WASHINGTON — Despite high interest rates and chronic inflation, the U.S. economy grew at a 2.9% annual rate from July through September, the government said Wednesday in a healthy upgrade from its initial estimate.
Last quarter's rise in the U.S. gross domestic product — the economy’s total output of goods and services — followed two straight quarters of contraction. That decline in output had raised fears that the economy might have slipped into a recession in the first half of the year despite a still-robust job market and steady consumer spending.
Since then, though, most signs have pointed to a resilient if slow-moving economy, led by steady hiring, plentiful job openings and low unemployment. Wednesday's government report showed that the restoration of growth in the July-September period was led by solid gains in exports and consumer spending that was stronger than originally reported.
“Despite higher borrowing costs and prices, household spending – the driver of the economy – appears to be holding, which is a positive development for the near-term outlook,'' said Rubeela Farooqi, chief U.S. economist at High Frequency Economics.
It marked the second of three estimates the Commerce Department will provide of economic expansion in the third quarter. In its initial estimate, the department had estimated that the economy grew at a 2.6% annual rate last quarter.
Economists expect the economy to eke out modest 1% annualized growth from October through December, according to a survey of forecasters conducted by the Federal Reserve Bank of Philadelphia. The nation's manufacturing sector is slowing despite an easing of supply chains that had been backlogged since the economy began rebounding from the pandemic recession two years ago. And inflation is threatening to weaken the crucial holiday shopping period. Retailers say inflation-weary shoppers are shopping cautiously, with many holding out for the most attractive bargains.
But a recession, if likely a mild one, is widely expected in 2023, a consequence of the Federal Reserve's drive to tame the worst bout of inflation in four decades by aggressively raising interest rates. The Fed has raised its benchmark short-term rate six times this year — including four straight hefty hikes of three-quarters of a percentage point. The central bank is expected to announce an additional half-point hike in its key rate when it next meets in mid-December.
Because the Fed’s benchmark rate influences many consumer and business loans, its series of hikes have made most loans throughout the economy sharply more expensive. That has been particularly true of mortgage rates, which have proved devastating to the U.S. housing market. With mortgage rates having doubled over the past year, housing investment shrank in the July-September period at a 26.8% annual pace, according to Wednesday's GDP report.

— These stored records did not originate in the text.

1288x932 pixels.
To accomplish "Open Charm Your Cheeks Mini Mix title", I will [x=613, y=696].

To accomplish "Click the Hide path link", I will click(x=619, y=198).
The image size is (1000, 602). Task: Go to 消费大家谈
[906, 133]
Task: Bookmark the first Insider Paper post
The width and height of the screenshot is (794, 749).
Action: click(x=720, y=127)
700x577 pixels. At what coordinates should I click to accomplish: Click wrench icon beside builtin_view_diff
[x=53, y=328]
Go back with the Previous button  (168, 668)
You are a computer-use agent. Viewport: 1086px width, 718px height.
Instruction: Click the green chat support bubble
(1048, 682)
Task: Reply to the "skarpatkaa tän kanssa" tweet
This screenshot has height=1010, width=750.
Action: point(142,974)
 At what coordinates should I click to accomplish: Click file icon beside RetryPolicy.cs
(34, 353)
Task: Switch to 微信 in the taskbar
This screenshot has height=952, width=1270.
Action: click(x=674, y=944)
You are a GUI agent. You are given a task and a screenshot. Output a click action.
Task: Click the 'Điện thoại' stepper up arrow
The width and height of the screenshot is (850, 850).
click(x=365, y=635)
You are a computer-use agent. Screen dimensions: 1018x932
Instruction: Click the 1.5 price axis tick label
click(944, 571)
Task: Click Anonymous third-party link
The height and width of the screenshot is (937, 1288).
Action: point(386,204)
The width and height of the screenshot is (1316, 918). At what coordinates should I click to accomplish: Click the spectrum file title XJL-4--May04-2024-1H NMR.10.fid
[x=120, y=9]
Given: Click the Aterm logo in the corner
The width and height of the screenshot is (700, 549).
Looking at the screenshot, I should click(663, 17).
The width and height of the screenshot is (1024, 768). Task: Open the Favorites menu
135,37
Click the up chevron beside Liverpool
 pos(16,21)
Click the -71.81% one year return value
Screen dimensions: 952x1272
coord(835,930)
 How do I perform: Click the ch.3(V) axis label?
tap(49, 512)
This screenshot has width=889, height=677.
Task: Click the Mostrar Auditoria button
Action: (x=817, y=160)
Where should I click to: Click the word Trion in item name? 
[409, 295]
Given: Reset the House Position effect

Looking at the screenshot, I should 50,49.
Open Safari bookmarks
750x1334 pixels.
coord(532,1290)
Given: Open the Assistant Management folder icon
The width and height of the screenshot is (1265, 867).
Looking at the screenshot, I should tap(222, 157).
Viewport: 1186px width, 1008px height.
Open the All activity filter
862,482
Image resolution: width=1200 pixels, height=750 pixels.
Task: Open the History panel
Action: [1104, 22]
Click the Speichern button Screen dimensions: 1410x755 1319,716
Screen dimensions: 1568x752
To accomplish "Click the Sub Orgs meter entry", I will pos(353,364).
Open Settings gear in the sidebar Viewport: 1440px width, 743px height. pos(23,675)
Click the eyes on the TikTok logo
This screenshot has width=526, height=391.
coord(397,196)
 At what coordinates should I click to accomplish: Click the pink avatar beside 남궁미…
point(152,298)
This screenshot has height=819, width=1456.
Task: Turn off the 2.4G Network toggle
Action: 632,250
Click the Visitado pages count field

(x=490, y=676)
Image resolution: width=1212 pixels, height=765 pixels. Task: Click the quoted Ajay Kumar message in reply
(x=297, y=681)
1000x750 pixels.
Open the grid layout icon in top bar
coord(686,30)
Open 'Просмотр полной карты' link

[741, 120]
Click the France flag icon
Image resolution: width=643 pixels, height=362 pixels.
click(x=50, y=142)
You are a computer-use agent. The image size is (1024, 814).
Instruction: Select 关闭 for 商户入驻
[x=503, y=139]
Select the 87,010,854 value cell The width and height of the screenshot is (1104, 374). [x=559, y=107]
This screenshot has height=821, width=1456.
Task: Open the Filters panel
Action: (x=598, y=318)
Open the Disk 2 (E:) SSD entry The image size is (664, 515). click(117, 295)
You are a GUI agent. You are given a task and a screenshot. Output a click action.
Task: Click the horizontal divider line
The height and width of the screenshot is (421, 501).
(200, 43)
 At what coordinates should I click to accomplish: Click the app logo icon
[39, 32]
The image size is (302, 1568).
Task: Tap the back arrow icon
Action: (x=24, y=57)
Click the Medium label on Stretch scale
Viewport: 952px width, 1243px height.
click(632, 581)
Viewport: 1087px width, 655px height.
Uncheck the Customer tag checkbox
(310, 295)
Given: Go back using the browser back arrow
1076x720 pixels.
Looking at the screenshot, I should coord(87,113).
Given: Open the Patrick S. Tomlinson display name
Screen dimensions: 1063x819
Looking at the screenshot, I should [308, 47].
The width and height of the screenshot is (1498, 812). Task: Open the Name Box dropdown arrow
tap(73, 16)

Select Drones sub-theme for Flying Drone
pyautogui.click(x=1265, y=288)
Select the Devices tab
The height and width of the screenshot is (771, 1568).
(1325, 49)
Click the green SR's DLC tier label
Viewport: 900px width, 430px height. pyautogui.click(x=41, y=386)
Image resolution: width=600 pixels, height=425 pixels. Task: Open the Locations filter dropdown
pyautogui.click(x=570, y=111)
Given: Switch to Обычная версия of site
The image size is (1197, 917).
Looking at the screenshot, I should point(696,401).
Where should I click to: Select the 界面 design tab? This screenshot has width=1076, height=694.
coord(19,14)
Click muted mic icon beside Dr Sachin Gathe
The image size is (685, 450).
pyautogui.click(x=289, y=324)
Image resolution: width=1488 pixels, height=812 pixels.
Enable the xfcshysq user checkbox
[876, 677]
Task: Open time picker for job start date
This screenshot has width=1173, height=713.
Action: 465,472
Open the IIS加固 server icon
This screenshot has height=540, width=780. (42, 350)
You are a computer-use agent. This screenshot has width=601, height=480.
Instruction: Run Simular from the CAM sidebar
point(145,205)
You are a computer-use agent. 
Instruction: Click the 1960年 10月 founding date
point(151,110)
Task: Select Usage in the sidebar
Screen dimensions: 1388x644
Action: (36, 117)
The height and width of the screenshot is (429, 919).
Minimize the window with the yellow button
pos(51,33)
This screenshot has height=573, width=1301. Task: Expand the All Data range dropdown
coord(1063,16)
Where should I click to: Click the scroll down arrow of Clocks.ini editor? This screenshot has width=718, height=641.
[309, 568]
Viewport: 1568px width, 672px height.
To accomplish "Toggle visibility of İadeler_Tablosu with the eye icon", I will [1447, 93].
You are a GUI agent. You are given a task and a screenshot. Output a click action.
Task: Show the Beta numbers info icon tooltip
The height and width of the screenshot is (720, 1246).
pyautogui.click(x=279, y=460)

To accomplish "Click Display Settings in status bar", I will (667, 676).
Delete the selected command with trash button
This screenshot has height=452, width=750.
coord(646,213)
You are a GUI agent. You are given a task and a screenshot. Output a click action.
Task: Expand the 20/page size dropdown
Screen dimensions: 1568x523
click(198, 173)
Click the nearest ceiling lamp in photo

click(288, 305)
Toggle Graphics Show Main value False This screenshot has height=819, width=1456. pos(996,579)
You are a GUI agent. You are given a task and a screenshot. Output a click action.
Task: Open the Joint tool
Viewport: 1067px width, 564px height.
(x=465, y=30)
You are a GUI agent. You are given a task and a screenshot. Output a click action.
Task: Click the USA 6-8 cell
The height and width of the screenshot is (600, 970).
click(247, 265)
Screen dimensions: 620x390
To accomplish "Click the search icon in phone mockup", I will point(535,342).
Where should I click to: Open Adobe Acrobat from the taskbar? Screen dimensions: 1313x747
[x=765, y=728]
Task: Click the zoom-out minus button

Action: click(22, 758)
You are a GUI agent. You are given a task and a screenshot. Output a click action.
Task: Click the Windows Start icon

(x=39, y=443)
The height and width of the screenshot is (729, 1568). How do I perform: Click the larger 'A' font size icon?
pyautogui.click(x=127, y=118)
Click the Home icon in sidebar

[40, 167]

Chair Jerome Powell has stressed that the Fed will do all that it takes to curb the spikes in consumer prices, which shot up 7.7% in October from a year earlier — a slowdown from a year-over-year peak of 9.1% in June but still significantly above the Fed’s 2% target.
Economists had shrugged off the contraction in GDP in the first half of the year because it didn’t reflect any major fundamental weakness in the economy. Instead, it was caused mainly by an influx of imports and by a reduction in companies’ inventories.
In the meantime, the job market has remained surprisingly durable. Employers have added a healthy average of 407,000 jobs a month so far in 2022. And according to a survey by the data firm FactSet, economists predict that the nation gained an additional 200,000 jobs this month. The government will issue the November jobs report on Friday.